Vermogensopbrengst volgens het marktrente model
Het genoemde defect van het FR-model is te repareren. Namelijk door de gerealiseerde opbrengen uit de rekeningen bij elkaar te voegen en die als
basis voor de vermogensopbrengst te nemen, mits het resultaat hoger uitvalt dan dat van het hiervoor genoemde FR-model. Dat leidt tot een opzet
waarbij de schatting van de opbrengst van vermogen voornamelijk berust op de rekeningen en contracten met financiële instellingen. Het pensioen staat hier
buiten. Ook de eigen woning laat ik er buiten; daar is het model altijd nog mee uit te breiden.

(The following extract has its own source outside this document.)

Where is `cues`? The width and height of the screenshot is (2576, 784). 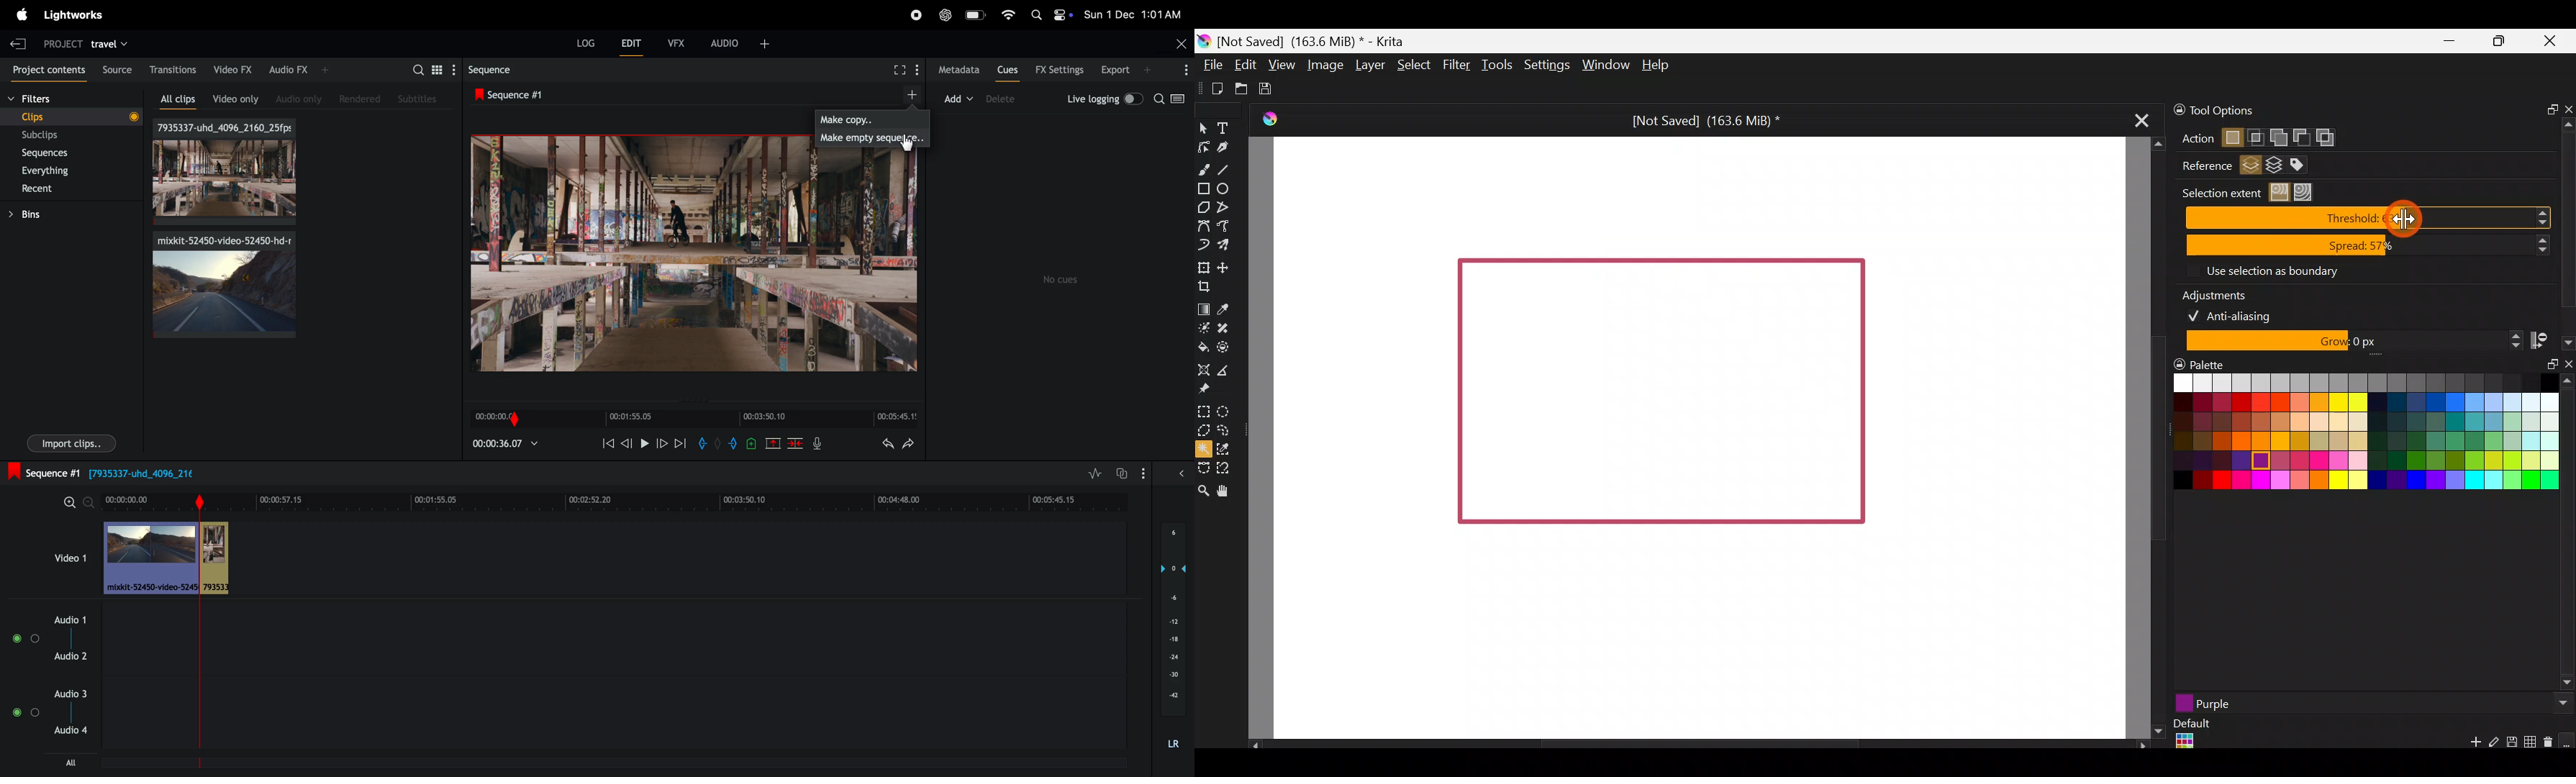 cues is located at coordinates (1008, 69).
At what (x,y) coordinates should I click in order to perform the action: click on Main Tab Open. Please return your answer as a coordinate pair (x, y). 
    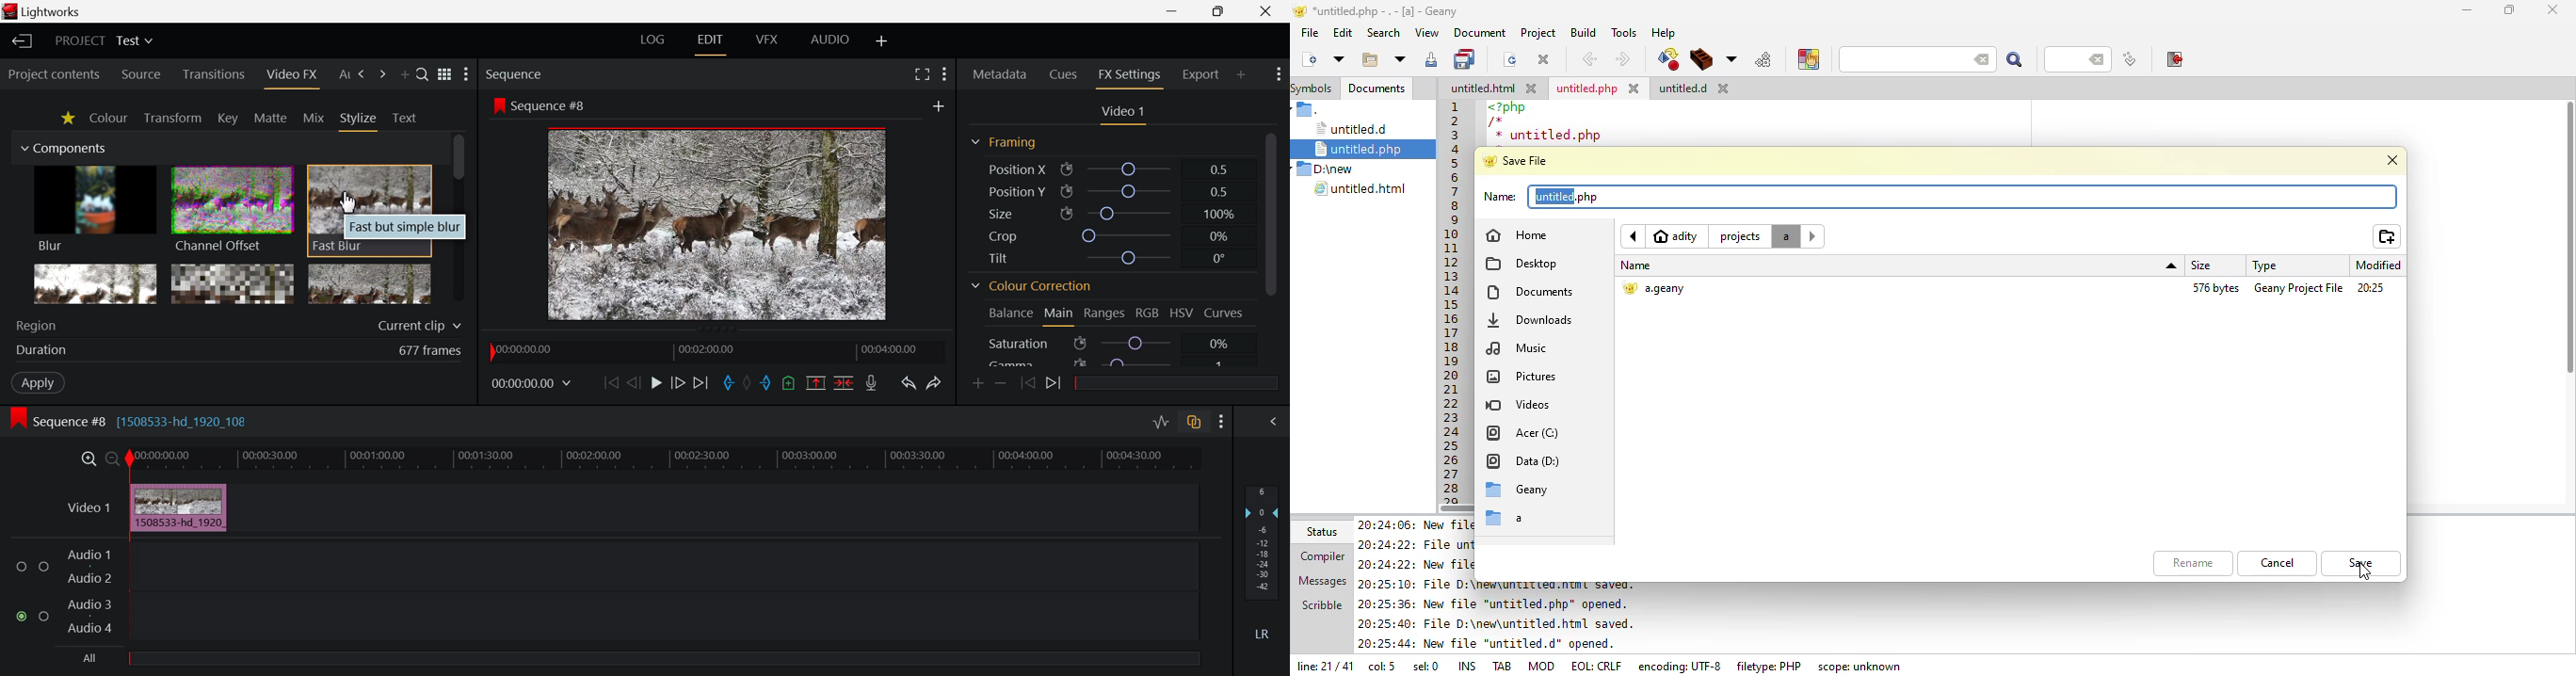
    Looking at the image, I should click on (1058, 316).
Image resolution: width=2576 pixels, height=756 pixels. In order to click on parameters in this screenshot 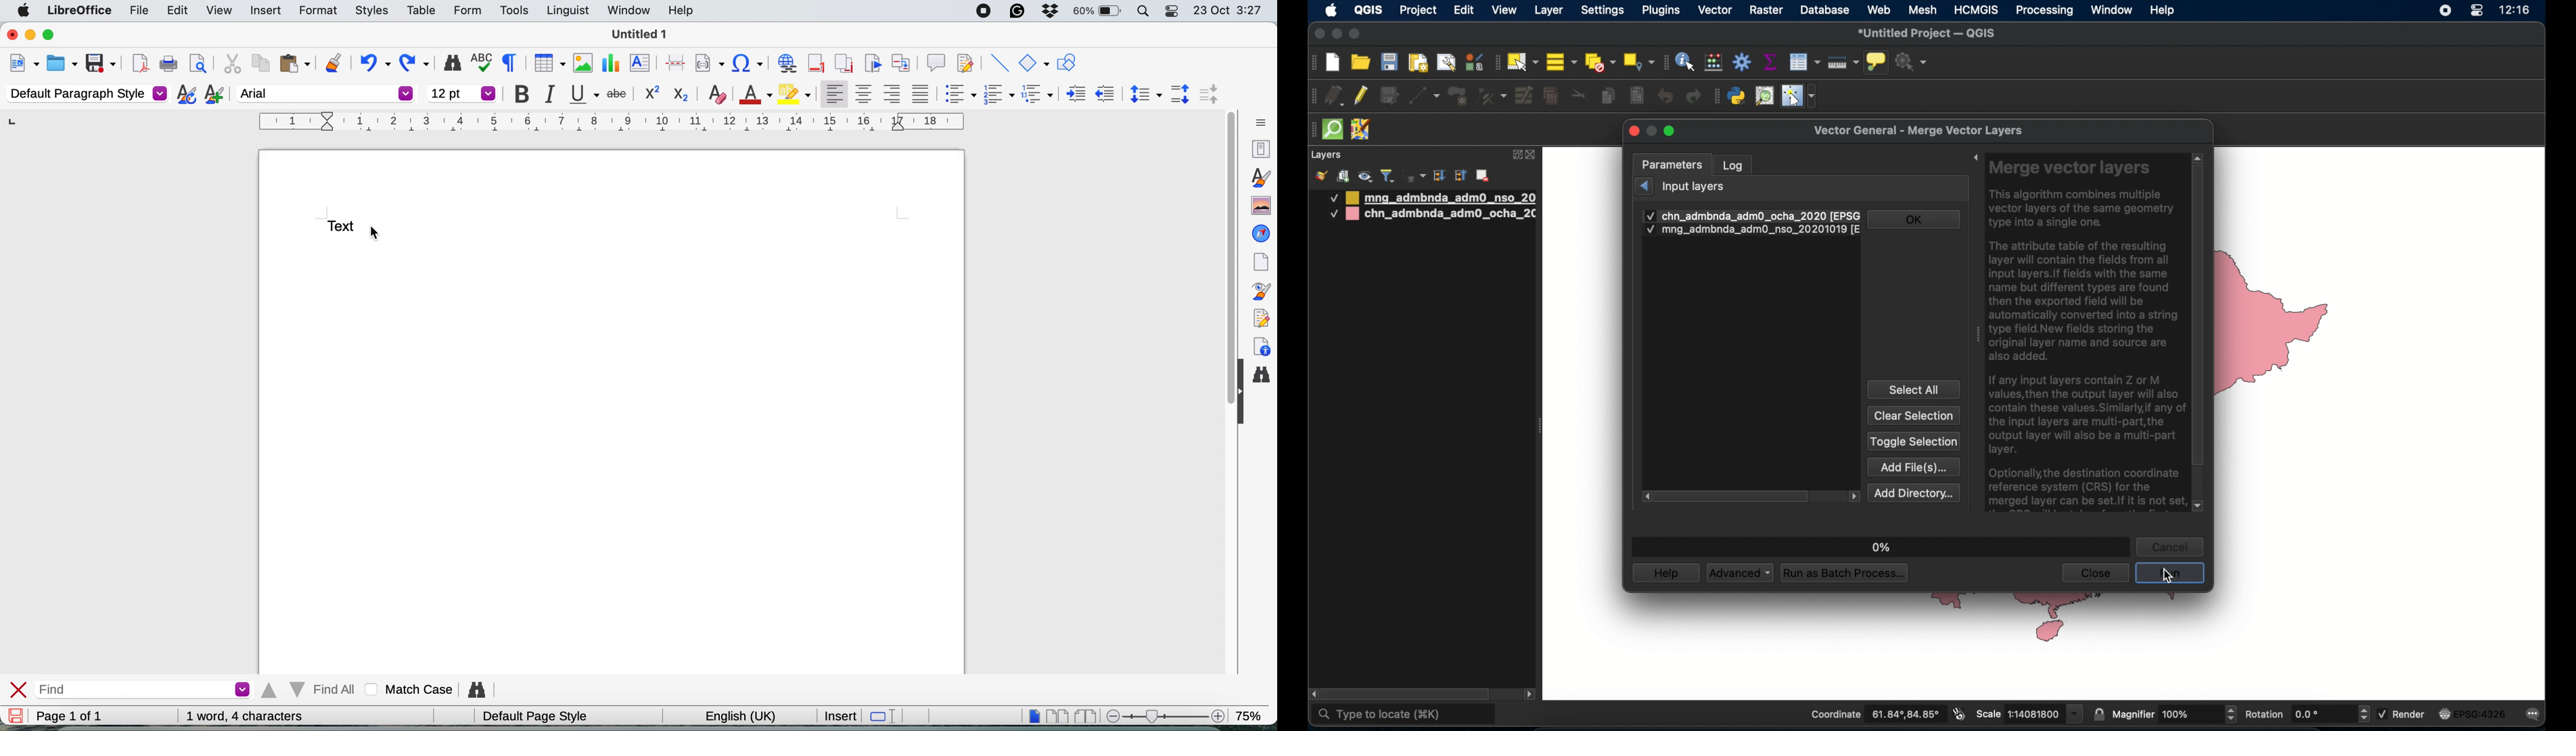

Niet-liquide gekwalificeerde bezittingen zoals een tweede woning kunnen er onder vallen. Omdat een directe markt in dit segment ontbreekt, zullen de
opbrengsten forfaitair bepaald dienen te worden; dus zoals dat in het FR-model gebeurt. Deze uitgangspunten leiden tot het verder zo te noemen, markt-rendementsmodel.
Tabel 2. Het markt rendementsmodel (MR-model)
De belastingaanslag wordt dan berekend tegen het tarief voor inkomsten uit vermogen (nu 30%) over de hoogste van de twee: dus het maximum van het resultaat
van het FR-model of het MR-model. Door uit te gaan van het maximum van die twee, gaat de succesvolle belegger inderdaad meer betalen dan
de eenvoudige spaarder.
Deze opzet beperkt ook het voordeel van een typische ontwijkingstruc. De media melden deze maand dat de belastingdienst vele belastingplichtigen op het
spoor is die steeds vlak voor de jaarwisseling grote vermogens van hun rekeningen halen, maar die na de jaarwisseling weer terug zetten. Dat levert nu geld
op. Namelijk, omdat de peildatum voor vermogen 31 december is, blijft dit vermogen dus mooi buiten zicht, terwijl het onbelaste baten uit rente en dividend
daar nauwelijks onder leiden. Omdat die laatste component dan wél wordt belast, zal dat in het voorgestelde MR-model zal dit nauwelijks renderen.
Is deze opzet perfect? Wel beter dan het FR-model, maar nog steeds onvolledig: speculatieve winsten voortkomend uit private kunstverzamelingen, schenkingen, oppotten van vermogen in de eigen firma
en dergelijke blijven onbelast. Daar is wel iets aan te doen.
Vermogensopbrengst als vermogensmutatie: het VM-model
De opbrengst van vermogen is ook op te vatten als het verschil tussen het vermogen aan het eind van het jaar en dat aan het begin en dat verschil te
verminderen met het netto-spaarbedrag gedurende dat jaar. Dat netto-spaarbedrag is moeilijk vast te stellen. Maar het is ook
te benaderen door te veronderstellen dat altijd een vast percentage van het belastbare inkomen volgens box-1 en uit liquide opbrengsten wordt
gespaard; bijvoorbeeld forfaitair 20%. Dat leidt tot het zo te noemen vermogensmutatie-model.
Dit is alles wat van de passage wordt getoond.